---- TASK DATA
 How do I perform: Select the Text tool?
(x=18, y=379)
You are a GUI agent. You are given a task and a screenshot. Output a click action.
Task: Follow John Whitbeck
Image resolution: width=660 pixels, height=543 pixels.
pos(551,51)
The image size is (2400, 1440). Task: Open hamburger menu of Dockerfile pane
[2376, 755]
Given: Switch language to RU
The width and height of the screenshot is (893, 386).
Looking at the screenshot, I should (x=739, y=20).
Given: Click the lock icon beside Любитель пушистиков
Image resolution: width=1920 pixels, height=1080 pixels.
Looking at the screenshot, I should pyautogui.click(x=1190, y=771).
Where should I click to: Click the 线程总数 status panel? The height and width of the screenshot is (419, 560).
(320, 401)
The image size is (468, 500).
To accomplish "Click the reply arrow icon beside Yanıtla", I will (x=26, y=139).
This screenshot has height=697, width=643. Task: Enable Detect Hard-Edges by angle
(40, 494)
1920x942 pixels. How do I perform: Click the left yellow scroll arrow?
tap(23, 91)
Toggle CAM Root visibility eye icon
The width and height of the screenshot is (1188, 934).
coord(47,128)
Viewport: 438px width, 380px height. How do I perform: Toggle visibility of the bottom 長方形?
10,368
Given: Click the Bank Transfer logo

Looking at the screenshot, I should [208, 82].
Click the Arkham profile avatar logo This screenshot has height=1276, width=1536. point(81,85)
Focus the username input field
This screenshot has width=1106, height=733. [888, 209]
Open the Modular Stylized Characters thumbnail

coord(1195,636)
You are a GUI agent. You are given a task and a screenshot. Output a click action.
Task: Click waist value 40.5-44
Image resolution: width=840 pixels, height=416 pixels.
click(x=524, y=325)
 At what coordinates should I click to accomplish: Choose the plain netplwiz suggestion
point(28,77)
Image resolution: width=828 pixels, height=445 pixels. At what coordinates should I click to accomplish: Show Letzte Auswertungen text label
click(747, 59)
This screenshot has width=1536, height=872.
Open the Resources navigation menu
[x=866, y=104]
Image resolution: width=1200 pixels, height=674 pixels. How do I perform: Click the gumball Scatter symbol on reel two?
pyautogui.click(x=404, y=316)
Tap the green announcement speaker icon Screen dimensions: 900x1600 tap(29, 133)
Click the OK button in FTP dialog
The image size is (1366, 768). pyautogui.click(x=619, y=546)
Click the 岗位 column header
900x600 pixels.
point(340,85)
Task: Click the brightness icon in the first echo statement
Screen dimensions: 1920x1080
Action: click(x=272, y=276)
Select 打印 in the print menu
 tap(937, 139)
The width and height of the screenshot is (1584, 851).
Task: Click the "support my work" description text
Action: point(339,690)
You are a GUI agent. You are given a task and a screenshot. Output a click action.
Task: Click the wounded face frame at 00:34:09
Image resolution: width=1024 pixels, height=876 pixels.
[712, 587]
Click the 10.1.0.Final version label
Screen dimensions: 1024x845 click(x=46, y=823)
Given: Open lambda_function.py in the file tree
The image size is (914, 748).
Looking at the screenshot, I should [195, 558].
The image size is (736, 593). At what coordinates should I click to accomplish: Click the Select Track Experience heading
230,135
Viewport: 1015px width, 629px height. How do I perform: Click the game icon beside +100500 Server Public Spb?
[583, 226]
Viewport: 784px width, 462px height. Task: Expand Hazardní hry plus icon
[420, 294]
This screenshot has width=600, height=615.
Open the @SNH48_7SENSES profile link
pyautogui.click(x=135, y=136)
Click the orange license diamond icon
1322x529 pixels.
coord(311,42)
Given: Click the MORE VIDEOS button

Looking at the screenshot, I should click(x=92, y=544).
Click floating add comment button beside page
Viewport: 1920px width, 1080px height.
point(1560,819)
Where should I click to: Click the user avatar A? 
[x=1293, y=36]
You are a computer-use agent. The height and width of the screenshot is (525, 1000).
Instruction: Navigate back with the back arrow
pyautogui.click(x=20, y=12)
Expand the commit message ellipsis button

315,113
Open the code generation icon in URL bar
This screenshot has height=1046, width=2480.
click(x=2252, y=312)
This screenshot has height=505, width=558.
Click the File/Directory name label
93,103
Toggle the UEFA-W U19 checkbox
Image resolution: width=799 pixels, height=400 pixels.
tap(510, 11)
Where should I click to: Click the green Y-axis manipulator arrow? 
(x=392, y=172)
--------
> **BRIEF**: Replace every "How do I perform" in the listing with "How can I carry out", and reproduce the listing with nothing else changed.

> **FULL ANSWER**:
 How can I carry out: Select the Text tool?
(x=18, y=379)
You are a GUI agent. You are given a task and a screenshot. Output a click action.
Task: Follow John Whitbeck
Image resolution: width=660 pixels, height=543 pixels.
pos(551,51)
The image size is (2400, 1440). Task: Open hamburger menu of Dockerfile pane
[2376, 755]
Given: Switch language to RU
The width and height of the screenshot is (893, 386).
Looking at the screenshot, I should (x=739, y=20).
Given: Click the lock icon beside Любитель пушистиков
Image resolution: width=1920 pixels, height=1080 pixels.
Looking at the screenshot, I should pyautogui.click(x=1190, y=771).
Where should I click to: Click the 线程总数 status panel? The height and width of the screenshot is (419, 560).
(320, 401)
The image size is (468, 500).
To accomplish "Click the reply arrow icon beside Yanıtla", I will (x=26, y=139).
This screenshot has height=697, width=643. Task: Enable Detect Hard-Edges by angle
(40, 494)
1920x942 pixels. How can I carry out: Click the left yellow scroll arrow?
tap(23, 91)
Toggle CAM Root visibility eye icon
The width and height of the screenshot is (1188, 934).
coord(47,128)
Viewport: 438px width, 380px height. How can I carry out: Toggle visibility of the bottom 長方形?
10,368
Given: Click the Bank Transfer logo

Looking at the screenshot, I should [208, 82].
Click the Arkham profile avatar logo This screenshot has height=1276, width=1536. point(81,85)
Focus the username input field
This screenshot has width=1106, height=733. [888, 209]
Open the Modular Stylized Characters thumbnail

coord(1195,636)
You are a GUI agent. You are given a task and a screenshot. Output a click action.
Task: Click waist value 40.5-44
Image resolution: width=840 pixels, height=416 pixels.
click(x=524, y=325)
 At what coordinates should I click to accomplish: Choose the plain netplwiz suggestion
point(28,77)
Image resolution: width=828 pixels, height=445 pixels. At what coordinates should I click to accomplish: Show Letzte Auswertungen text label
click(747, 59)
This screenshot has width=1536, height=872.
Open the Resources navigation menu
[x=866, y=104]
Image resolution: width=1200 pixels, height=674 pixels. How can I carry out: Click the gumball Scatter symbol on reel two?
pyautogui.click(x=404, y=316)
Tap the green announcement speaker icon Screen dimensions: 900x1600 tap(29, 133)
Click the OK button in FTP dialog
The image size is (1366, 768). pyautogui.click(x=619, y=546)
Click the 岗位 column header
900x600 pixels.
point(340,85)
Task: Click the brightness icon in the first echo statement
Screen dimensions: 1920x1080
Action: click(x=272, y=276)
Select 打印 in the print menu
 tap(937, 139)
The width and height of the screenshot is (1584, 851).
Task: Click the "support my work" description text
Action: point(339,690)
You are a GUI agent. You are given a task and a screenshot. Output a click action.
Task: Click the wounded face frame at 00:34:09
Image resolution: width=1024 pixels, height=876 pixels.
[712, 587]
Click the 10.1.0.Final version label
Screen dimensions: 1024x845 click(x=46, y=823)
Given: Open lambda_function.py in the file tree
The image size is (914, 748).
Looking at the screenshot, I should [195, 558].
The image size is (736, 593). At what coordinates should I click to accomplish: Click the Select Track Experience heading
230,135
Viewport: 1015px width, 629px height. How can I carry out: Click the game icon beside +100500 Server Public Spb?
[583, 226]
Viewport: 784px width, 462px height. Task: Expand Hazardní hry plus icon
[420, 294]
This screenshot has width=600, height=615.
Open the @SNH48_7SENSES profile link
pyautogui.click(x=135, y=136)
Click the orange license diamond icon
1322x529 pixels.
coord(311,42)
Given: Click the MORE VIDEOS button

Looking at the screenshot, I should click(x=92, y=544).
Click floating add comment button beside page
Viewport: 1920px width, 1080px height.
point(1560,819)
Where should I click to: Click the user avatar A? 
[x=1293, y=36]
You are a computer-use agent. The height and width of the screenshot is (525, 1000).
Instruction: Navigate back with the back arrow
pyautogui.click(x=20, y=12)
Expand the commit message ellipsis button

315,113
Open the code generation icon in URL bar
This screenshot has height=1046, width=2480.
click(x=2252, y=312)
This screenshot has height=505, width=558.
Click the File/Directory name label
93,103
Toggle the UEFA-W U19 checkbox
Image resolution: width=799 pixels, height=400 pixels.
tap(510, 11)
Where should I click to: Click the green Y-axis manipulator arrow? 
(x=392, y=172)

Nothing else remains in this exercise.